Ted says, "no," and "shut the hell up, man."

Peter stops laughing long enough to say, "serves you right."

Ted says, "you know, Pete, no offense, but I really sort of hate you guys right now."

Peter muffles his laughter in his sleeve and Ted sighs really loud and exaggerated. Peter says, "hey, at least Chicago bought your contract," and at that, Ted finally cracks up, too.

---

Another day in July, another attempt at getting the roster right. Jake Fox gets sent back to Iowa and Parkman breathes a little easier because that means, until Blanco's shoulder is feeling healthy again, they've basically exhausted all the other third-catcher possibilities.

Matt Murton gets called up to play right field, and everybody's a little confused that it isn't DL, who's hitting great again in the minors. Peter calls him that night, says, "tough break."

DL doesn't sound like Peter expects him to, instead he says, "nah, man, it's ok."

Peter had called with every intention of talking shit about Murton, for DL's sake, even though he actually liked the guy pretty well. Instead, DL's saying, "look, I play there, I'm part-timing with Floyd, I'm not gonna be happy with that."

All Peter can think to say is, "whoa. You sound oddly mature all of a sudden." If DL was actually in the room, Peter's pretty sure he'd get punched in the arm for saying it.

DL laughs and says, "this way, I play every day and work on my swing, and in September I can come back and help you guys kick some post-season ass, alright?"

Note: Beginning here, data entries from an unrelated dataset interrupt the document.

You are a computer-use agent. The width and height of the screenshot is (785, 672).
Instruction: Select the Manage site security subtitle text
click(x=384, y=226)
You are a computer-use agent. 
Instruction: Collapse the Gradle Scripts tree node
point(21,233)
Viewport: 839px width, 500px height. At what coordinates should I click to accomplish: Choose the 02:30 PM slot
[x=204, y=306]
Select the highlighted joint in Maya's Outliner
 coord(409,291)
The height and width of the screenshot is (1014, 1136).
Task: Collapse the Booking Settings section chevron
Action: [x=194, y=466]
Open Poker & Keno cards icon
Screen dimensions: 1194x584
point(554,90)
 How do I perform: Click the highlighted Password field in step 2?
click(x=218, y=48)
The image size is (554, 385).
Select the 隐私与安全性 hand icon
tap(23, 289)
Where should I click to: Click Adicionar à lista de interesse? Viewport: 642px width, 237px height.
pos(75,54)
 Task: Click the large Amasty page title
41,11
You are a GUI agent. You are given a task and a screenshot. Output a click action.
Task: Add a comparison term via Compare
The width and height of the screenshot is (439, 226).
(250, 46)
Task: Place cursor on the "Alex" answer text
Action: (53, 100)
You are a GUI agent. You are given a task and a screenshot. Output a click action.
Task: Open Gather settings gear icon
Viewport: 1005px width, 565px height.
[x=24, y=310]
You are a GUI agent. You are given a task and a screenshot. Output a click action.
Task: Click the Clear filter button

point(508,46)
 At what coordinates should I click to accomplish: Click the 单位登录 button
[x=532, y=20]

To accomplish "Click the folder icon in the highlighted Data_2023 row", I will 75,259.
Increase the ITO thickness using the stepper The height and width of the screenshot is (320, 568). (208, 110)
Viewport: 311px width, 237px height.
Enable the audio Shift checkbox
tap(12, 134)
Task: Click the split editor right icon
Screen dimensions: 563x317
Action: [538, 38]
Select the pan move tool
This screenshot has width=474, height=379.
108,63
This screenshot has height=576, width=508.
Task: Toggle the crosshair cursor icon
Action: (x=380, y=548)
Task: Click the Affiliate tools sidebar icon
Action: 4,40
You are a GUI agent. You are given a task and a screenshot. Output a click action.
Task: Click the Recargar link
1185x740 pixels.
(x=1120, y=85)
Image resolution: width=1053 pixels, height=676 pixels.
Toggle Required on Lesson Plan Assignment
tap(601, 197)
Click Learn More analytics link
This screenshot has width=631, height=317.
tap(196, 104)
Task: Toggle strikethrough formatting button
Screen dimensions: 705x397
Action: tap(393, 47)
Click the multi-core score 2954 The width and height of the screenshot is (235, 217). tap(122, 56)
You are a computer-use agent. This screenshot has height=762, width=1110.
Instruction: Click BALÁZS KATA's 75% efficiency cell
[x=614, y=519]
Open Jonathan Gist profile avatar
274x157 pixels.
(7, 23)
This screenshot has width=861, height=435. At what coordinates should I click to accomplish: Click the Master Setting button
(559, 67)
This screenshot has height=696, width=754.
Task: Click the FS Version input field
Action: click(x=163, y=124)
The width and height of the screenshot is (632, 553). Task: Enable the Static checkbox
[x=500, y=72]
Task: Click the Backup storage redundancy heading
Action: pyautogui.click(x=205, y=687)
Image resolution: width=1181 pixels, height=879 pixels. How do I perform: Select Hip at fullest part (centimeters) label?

Peter says, "yeah," but he's still a little confused about DL's attitude. And then something else occurs to him, and he says, "Nikki's still in Iowa, right, 'cause she didn't want to take Micah out of school?"

DL sounds nothing but smug when he says, "I'm not saying anything you don't already know here, but my wife is a very attractive woman."

Peter says, "she is at that," and then, because they're old friends and he can say it and it's still funny, he says, "I still can't believe you married a stripper."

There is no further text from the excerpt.